Rebel Yell, a word to my younger self

I’ve always been ‘weird’; that’s what my parents and siblings called me growing up. My father told my mother I would ‘calm down’, that the love of good man would quieten me and calm me and make me OK (meaning more feminine), but none of that has happened. 

If anything I have gotten more rebellious as I have gotten older.

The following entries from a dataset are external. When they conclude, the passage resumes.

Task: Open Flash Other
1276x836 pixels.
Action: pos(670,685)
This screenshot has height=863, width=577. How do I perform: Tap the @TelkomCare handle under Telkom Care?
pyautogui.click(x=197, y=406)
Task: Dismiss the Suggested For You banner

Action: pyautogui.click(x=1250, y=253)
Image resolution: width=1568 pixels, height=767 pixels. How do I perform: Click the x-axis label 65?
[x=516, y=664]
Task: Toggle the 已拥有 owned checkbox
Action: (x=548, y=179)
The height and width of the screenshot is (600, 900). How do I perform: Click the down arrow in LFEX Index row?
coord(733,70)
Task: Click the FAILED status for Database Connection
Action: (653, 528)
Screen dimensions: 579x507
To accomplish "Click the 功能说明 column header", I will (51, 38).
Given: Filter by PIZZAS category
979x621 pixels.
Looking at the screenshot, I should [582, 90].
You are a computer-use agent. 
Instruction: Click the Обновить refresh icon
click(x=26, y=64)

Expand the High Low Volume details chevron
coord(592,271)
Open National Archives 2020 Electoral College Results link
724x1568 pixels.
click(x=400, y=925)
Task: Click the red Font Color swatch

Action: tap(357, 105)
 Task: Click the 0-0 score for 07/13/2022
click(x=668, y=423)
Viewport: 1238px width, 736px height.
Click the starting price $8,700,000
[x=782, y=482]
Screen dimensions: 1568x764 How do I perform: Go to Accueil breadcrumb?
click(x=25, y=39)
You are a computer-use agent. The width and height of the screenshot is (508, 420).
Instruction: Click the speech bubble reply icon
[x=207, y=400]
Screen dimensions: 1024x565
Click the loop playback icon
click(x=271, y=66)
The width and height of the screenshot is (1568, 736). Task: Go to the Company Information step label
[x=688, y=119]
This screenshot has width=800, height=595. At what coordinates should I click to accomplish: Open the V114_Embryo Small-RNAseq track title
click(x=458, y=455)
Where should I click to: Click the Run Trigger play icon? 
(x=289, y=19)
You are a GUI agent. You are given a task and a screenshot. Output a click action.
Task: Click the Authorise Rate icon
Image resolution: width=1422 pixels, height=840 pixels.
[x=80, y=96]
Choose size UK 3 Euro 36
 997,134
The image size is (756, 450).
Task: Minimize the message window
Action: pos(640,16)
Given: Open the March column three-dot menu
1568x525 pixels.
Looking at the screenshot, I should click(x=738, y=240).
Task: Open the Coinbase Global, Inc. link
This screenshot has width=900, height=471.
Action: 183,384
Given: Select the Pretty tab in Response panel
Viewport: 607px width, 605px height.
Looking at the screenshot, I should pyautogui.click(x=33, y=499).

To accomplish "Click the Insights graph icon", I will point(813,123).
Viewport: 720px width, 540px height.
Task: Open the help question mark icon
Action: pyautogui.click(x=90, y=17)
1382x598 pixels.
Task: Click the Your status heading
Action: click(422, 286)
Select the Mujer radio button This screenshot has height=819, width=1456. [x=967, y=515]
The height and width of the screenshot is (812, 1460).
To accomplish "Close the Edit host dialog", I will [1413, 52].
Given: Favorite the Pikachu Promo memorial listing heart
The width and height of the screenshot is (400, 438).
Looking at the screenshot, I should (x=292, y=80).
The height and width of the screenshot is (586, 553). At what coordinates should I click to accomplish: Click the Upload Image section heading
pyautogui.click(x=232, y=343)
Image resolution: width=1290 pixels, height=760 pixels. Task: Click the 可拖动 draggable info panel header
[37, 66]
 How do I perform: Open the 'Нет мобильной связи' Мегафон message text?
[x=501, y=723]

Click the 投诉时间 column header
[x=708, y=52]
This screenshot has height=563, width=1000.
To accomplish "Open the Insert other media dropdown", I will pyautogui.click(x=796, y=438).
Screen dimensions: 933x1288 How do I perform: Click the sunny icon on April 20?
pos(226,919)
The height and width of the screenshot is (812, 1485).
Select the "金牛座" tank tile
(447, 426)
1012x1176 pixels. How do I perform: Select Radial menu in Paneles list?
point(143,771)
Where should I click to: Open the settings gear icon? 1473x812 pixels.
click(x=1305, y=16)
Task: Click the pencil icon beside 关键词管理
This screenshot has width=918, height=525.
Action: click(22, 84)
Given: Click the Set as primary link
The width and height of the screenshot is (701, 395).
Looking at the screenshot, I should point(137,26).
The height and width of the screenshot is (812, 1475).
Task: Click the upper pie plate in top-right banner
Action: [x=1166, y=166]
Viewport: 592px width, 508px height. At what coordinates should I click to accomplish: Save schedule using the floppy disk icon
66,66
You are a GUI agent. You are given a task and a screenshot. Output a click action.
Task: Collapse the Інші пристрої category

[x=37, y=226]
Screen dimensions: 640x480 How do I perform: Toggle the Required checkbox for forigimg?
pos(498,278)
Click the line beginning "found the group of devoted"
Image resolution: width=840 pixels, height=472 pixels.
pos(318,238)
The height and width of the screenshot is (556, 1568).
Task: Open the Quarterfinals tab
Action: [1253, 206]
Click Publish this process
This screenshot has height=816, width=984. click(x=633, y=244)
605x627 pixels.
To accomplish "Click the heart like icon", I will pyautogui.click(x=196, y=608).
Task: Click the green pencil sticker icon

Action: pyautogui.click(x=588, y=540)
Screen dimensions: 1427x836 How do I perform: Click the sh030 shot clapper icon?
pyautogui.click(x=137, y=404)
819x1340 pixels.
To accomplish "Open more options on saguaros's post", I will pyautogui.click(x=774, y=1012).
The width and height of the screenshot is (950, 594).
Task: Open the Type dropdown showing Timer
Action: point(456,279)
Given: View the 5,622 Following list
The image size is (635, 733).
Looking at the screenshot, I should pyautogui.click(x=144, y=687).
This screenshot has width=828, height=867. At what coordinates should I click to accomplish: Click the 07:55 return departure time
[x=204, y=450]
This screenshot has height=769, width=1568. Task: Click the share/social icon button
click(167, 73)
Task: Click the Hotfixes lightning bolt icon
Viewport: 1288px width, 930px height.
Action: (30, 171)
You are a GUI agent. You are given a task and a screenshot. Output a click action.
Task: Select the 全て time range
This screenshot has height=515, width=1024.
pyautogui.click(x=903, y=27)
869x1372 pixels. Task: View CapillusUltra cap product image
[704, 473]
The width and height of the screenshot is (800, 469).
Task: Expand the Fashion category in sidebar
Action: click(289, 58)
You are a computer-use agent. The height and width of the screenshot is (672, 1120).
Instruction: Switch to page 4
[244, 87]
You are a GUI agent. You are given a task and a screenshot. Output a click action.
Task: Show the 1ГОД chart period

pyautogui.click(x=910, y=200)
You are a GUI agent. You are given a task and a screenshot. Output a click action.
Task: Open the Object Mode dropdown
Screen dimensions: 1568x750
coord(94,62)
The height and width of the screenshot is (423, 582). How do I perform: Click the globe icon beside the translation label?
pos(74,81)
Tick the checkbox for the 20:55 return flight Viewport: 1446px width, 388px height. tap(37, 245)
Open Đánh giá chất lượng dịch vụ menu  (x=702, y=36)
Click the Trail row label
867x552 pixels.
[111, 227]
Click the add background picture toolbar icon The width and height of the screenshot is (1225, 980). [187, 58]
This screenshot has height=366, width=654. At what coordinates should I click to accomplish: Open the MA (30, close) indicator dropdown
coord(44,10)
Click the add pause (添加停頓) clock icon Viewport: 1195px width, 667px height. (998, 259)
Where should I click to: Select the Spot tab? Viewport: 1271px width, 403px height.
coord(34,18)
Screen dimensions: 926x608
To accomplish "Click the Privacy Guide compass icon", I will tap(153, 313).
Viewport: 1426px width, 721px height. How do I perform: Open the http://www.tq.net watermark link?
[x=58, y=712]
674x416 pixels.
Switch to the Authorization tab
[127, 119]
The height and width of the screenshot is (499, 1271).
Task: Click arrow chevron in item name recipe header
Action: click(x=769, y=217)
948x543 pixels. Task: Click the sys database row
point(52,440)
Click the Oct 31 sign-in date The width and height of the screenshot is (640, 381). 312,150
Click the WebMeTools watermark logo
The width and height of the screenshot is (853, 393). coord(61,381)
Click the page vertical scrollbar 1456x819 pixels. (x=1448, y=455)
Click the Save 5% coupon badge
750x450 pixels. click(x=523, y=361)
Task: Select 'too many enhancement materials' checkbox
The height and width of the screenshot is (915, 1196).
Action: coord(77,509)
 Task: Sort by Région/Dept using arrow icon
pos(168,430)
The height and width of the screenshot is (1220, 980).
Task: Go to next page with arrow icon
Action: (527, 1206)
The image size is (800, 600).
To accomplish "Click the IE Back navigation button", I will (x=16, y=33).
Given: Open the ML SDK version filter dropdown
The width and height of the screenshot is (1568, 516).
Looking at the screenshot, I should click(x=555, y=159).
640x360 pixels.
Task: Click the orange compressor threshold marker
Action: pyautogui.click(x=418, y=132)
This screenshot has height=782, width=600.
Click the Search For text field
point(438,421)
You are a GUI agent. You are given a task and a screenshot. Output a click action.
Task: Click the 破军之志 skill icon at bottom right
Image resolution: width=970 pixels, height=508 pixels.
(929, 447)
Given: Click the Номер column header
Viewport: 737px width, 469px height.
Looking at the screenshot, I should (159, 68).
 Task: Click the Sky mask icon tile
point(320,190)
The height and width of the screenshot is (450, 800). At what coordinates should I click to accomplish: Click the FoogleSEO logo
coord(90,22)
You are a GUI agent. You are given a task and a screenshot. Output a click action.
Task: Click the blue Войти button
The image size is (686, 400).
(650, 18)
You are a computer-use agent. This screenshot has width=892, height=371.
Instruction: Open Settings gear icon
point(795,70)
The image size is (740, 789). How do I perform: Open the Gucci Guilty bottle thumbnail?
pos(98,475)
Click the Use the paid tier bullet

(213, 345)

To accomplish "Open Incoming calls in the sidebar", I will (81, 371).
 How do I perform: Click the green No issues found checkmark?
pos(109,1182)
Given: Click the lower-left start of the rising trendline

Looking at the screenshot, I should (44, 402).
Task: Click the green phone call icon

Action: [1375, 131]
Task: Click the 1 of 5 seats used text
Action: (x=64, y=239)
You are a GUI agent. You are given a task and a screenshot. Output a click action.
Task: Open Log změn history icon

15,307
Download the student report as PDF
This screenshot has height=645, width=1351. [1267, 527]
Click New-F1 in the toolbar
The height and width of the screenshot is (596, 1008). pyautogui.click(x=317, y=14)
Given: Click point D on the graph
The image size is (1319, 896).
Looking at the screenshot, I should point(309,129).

I have always loved rebellious people, those who jump outside society’s ‘normality’ boxes, those hard lines that define our lives every minute of every day. 

I meet rebels (whether they be quiet grandfathers, old ladies at bus-stops, secret rebels who clothe themselves in the conventional outfit of ‘normal’ life) and they become instant and life-long friends. 

To my younger self I say, life is a bloody roller-coaster but the rebel is still in you, and you’ve gotta live that type of rebel life until the end. 

That rebel life is saying: no, I am not going to accept this or that, I am not going to stop challenging this or that, I am not going to stop being curious and young at heart and determined to make a difference. 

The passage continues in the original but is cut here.